**TRECHO FORNECIDO:**
....
O Humanismo, nascido na Itália, difundiu-se pela Europa entre os séculos XIV e XVI levando uma nova visão de mundo marcada pelo antropocentrismo, racionalismo, experimentalismo e otimismo. Nesse cenário de valorização do conhecimento nascido da experiência prática destacou-se Galileu Galilei (1564-1642), físico, astrônomo, matemático e filósofo italiano, considerado um dos pais da ciência moderna.
Vida de Galileu de autoria do dramaturgo alemão Bertolt Brecht (1898-1956) explora a trajetória desse cientista e a relação do poder (no caso, a Igreja Católica) com a ciência. Escrita à época do regime nazista na Alemanha, a peça retrata também a influência do poder ditatorial sobre a ciência. Neste sentido, a peça é uma metáfora para denunciar a opressão dos pesquisadores pelo poder bem como criticar os intelectuais alemães que se submeteram aos chefes nazistas. Discute, também, a situação de vida dos pesquisadores, a má remuneração, a perseguição aos cientistas, intelectuais e artistas.
....
**INFORMAÇÕES FORNECIDAS:**
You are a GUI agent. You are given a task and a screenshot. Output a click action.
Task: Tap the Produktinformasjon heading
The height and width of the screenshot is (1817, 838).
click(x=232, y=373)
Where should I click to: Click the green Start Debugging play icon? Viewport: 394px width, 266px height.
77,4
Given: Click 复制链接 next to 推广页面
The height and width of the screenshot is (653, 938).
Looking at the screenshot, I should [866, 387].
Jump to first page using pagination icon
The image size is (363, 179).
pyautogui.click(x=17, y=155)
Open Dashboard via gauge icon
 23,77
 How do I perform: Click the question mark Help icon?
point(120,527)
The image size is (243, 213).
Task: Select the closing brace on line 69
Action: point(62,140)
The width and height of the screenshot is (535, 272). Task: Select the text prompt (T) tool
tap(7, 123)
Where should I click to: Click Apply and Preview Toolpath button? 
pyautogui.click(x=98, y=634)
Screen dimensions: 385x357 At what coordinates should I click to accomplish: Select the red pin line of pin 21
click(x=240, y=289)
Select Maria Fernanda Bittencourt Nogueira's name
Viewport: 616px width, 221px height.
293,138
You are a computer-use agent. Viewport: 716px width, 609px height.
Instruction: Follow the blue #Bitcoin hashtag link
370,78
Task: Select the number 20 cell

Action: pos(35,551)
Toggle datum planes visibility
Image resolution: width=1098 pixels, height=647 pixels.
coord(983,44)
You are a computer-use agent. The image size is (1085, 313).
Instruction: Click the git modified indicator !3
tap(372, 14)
....
**INSTRUÇÕES DAS TAREFAS:**
[a] Responda com base no trecho sobre Galileu e a peça de Brecht:
(i) Em que país nasceu o Humanismo?
(ii) Em que anos Galileu Galilei nasceu e morreu?
(iii) Em que época a peça foi escrita?
[b] Continue o trecho sobre Galileu e a peça de Brecht a partir da última frase.
Os itens não são necessários para nenhuma das tarefas.

**RESPOSTAS POR TAREFA:**
[a]
(i) Na Itália.
(ii) Nasceu em 1564 e morreu em 1642.
(iii) À época do regime nazista na Alemanha.

[b]
Daí ser uma obra atemporal. O próprio Brecht, quando morou nos Estados Unidos, produziu uma segunda versão de Vida de Galileu, em inglês, para apresentar em Los Angeles em 1945 com o ator Charles Laugton (1899-1962). Nessa versão, Brecht enfatizou a responsabilidade da ciência para o bem da sociedade, colocando no fundo do cenário as bombas atômicas sendo lançadas sobre Hiroshima e Nagasaki. Refletiu sobre o valor e o uso do conhecimento, bem como a influência que a situação política e social exerce sobre a ciência.
(Veja abaixo, o download da cena 1 de “Vida de Galileu”)
Vida de Galileu, a peça
A peça se passa na Itália, no século XVII, em uma era de transformações culturais, e se estende por um período de 28 anos. Galileu, no início da peça tem 46 anos e mora em Pádua com sua filha Virginia, a empregada dona Sarti e o filho dela, Andrea Sarti. Ganha a vida como professor de Matemática e construindo peças que ele inventa ou aprimora como o telescópio e uma bomba d’água.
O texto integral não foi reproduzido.